I sei jolly di Giorni Felici
Non dovrei parlarne perché sono in piccola parte parte in causa. Ma la passione e l’entusiasmo sono contagiosi e quindi rompo la convenzione. Ma Giorni Felici a Casa Testori quest’anno ha una carica di energia che va al di là del previsto. Mi sono chiesto il perché e me ne sono venute queste spiegazioni.
1. Il luogo. Ovvio, è bellissimo ma insieme assolutamente normale, con quell’affaccio su strada e ferrovia. È un luogo di sutura tra la vita di ogni giorno e la discese in profondità che gli artisti per destino affrontano con il loro lavoro.
2. Il fatto di essere casa. Addomestica i linguaggi. Quello che fuori di qui può apparire imprendibile o addirittura scostante, invece si presta (si china…) a essere decifrato e poi interpretato con la sensibilità di ciascuno.
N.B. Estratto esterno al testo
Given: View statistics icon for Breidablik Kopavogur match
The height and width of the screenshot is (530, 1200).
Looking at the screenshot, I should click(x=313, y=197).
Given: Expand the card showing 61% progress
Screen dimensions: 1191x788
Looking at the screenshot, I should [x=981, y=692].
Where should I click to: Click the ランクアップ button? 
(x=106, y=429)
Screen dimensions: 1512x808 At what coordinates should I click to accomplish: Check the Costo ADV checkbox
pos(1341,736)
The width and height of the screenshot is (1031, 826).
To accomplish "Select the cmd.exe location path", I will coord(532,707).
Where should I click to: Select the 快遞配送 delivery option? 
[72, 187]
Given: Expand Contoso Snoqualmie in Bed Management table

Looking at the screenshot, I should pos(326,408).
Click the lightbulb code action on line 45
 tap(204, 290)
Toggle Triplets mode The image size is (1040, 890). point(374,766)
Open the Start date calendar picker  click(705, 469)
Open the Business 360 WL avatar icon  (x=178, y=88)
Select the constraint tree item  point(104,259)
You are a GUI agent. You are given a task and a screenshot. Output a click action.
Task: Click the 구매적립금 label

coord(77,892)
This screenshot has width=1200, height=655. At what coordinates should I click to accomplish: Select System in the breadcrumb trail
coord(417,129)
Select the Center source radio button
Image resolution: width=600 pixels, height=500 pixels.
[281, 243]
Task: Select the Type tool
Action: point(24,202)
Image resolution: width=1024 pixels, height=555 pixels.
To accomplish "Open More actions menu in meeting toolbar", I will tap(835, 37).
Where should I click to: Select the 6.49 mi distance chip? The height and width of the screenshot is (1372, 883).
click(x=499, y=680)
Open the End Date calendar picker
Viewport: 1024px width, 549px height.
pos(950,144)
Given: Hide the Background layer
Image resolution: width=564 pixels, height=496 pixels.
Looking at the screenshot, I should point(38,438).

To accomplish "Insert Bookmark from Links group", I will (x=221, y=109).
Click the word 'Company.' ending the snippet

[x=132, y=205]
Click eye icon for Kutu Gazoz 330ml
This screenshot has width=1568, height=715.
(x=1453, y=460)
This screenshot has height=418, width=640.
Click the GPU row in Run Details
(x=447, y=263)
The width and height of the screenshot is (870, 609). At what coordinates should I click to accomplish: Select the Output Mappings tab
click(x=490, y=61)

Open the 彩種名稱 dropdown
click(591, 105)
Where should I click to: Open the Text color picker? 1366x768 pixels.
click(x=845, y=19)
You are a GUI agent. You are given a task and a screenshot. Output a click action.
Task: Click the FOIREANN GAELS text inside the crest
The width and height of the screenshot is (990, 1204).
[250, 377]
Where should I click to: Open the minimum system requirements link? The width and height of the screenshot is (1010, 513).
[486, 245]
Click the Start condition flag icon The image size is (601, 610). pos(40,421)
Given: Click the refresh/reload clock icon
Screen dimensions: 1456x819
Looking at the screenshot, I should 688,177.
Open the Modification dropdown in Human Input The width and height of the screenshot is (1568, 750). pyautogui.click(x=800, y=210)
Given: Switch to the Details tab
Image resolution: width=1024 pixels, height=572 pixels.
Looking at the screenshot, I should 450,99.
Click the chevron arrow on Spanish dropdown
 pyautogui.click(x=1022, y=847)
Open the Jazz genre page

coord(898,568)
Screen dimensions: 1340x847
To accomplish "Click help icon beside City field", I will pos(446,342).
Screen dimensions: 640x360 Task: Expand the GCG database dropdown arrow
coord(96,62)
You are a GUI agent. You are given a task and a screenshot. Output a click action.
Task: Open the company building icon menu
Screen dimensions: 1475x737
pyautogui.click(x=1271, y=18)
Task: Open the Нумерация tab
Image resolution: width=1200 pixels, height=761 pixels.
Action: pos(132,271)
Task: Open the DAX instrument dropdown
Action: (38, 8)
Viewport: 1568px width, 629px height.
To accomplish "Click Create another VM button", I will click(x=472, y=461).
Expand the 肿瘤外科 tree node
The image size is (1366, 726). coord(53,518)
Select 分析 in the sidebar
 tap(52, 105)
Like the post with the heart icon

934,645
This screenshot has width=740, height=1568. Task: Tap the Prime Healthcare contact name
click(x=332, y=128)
3. Le stanze. Gli spazi bene definiti e separati, con i corridoi lasciati liberi, esaltano le individualità senza spegnere la corrente di scambio da una stanza all’altra.
4. Le donne. C’è una triade di presenze a Giorni Felici 2010, che secondo me marca in modo decisivo tutta la mostra. È quella formata da Julia Krahn, Pippa Bacca e Rossella Roli. Lo marca perché tutt’e tre mettono a nudo la vita con una sincerità e una poesia a cui è difficile resistere. Arrivano al cuore, ciascuna per strade sue. Per due di loro poi la presenza in una casa in cui s’era consumato il rapporto tra Testori e sua mamma, è stato proprio questo tema a esplodere. La doppia foto di Julia e le valigie, che contengono e raccontano pezzi di vita, di Rossella Roli, scavano sui rapporti con le rispettive madri. Un modo con cui un tema, che è di sempre, torna a galla usando la spericolatezza dei linguaggi contemporanei. (…e il Verdi che scopre il suo coté femminile, tutto in rosa, sulle scale, sembra mettersi in scia)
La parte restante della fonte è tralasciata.